Re: Benchmarks
On Fri, 4 Aug 1995, Mike Losh wrote:
> Excuse any ignorance on my part about the SPEC benchmarks, but is a port of the
> SPECint integer benchmark possible for F21? Or is a C compiler MANDATORY for
> the benchmark to be considered a true "SPEC" benchmark? It seems to me that one
> could port the source into hand-optimized F21 machine code which performs the
> same or equivalent computations. If SPECint requires wide (64 bit?)
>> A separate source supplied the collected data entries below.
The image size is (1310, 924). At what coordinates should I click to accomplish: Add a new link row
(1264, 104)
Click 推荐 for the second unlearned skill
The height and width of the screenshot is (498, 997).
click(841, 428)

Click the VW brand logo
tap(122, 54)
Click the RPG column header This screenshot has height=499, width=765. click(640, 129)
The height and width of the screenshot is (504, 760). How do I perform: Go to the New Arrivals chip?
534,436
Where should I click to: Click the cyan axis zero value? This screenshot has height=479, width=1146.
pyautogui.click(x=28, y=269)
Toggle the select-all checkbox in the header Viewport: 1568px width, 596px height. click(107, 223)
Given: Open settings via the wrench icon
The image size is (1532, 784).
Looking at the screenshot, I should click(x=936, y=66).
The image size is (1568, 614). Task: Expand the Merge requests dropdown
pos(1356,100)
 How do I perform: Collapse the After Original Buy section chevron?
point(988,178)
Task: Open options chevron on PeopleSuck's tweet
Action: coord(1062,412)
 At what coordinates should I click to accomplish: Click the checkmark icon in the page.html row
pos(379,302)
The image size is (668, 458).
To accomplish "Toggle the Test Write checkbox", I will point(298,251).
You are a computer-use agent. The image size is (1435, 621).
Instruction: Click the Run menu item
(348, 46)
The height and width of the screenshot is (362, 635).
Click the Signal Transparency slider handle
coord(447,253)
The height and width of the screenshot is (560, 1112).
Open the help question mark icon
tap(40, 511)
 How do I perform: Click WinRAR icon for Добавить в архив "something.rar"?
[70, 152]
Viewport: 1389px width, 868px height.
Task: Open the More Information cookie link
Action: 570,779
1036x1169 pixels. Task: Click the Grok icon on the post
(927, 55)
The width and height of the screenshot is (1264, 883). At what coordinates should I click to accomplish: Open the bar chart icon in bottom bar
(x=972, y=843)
> computations, F21 may not be extremely efficient, having to string 20 bit ops
> together, but so what? At least then we could say "F21 provides a SPECint of XX
> out of SRAM, YY out of DRAM, at cost $$." The Great Masses could start
> thinking, "Hmm, I can get 1/3 of the SPECInt of an Alpha workstation for 1/10th
> the cost..." (or whatever the numbers are going to be). Hopefully, SPECint
> running on a cluster of 8 (or whatever) of F21s will be really impressive for
> the price.
>
> SPEC benchmarks may not be interesting to most MISC readers (who envision 20 bit
> apps), but I think most workstation buyers/users expect to see them. If F21 and
> later chips are going to be a commercial success in the scientific and
> engineering market, we must convince many of these people to take a look. If we
> can get a foot in the door with SPECint, it may be easier to convice them of the
> advantages of MISC for their applications.
I do not see why would people need to look at SPECint and SPECfp to
measure the performance of a computer. As John Gustafson and Quinn Snell
put it:
----
The SPEC benchmark is popular among workstation vendors. It is not an
independent measure; a consortium of vendors determine what is in SPEC
and how to report it. SPEC does not scale , and runs on a narrow range of
computers at any given time. It has had to be revised once, as the first
version proved too small for workstations after a few years of
technological progress. SPEC claims to be the geometric ratio of the
time reduction of various kernels and applications to the time required
by a VAX-11/780. Unfortunately, the VAX-11/780 currently gets a SPECmark
of about 3, indicating it is three times as fast as itself! SPEC survives
largely because of the lack of credible alternatives.
----
They go ahead and develop a benchmark -- HINT -- that is scalable from humans
with pen and pencil, through micros, through PCs, through workstations,
through SMPs, to vector machines, MMPs and beyond.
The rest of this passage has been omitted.